According to a December, 2011 research study published in National Academy of Sciences Journal, there is a link between “energy metabolism and brain adaptation that is potentially relevant to accelerated brain aging by over-nutrition and diabetes.”

This means that overeating can result in more rapid aging and an accelerated loss of brain functioning. Overeating can also lead to mature-onset diabetes that accelerates oxidative stress on our brains.

The research, conducted in Italy, demonstrates that eating less turns on a molecule in the body that keeps the brain from aging as quickly.

The team of Italian researchers at the Catholic University of Sacred Heart in Rome discovered that this molecule, called CREB1, is triggered by low-calorie diets in the brains of lab animals. They found that this particular molecule, CREB1 activates specific genes that are linked to brain functioning and a longer life span.

There have been numerous studies that have demonstrated that obesity is bad for the brain and actually slows its functioning. This can lead to early “brain aging” which can be fertile ground for some diseases that older adults are susceptible to, such as Alzheimer’s disease and Parkinson’s syndrome. In comparison, the caloric restriction keeps the brain from aging and keeps our minds young!

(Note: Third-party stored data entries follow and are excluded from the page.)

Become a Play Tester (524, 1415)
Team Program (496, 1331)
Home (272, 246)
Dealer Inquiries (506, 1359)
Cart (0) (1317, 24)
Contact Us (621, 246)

“Our findings identify for the first time an important mediator of the effects of diet on the brain,” says researcher Giovambattista Pani.

“This discovery has important implications to develop future therapies to keep our brain young and prevent brain degeneration and the aging process. In addition, our study sheds light on the correlation among metabolic diseases as diabetes and obesity and the decline in cognitive activities.”

With this important information coming to light, it makes sense for all of us to consider reducing our caloric intake each day, this will not only assist with weight control, but will also help reduce aging and prevention of mature onset diabetes!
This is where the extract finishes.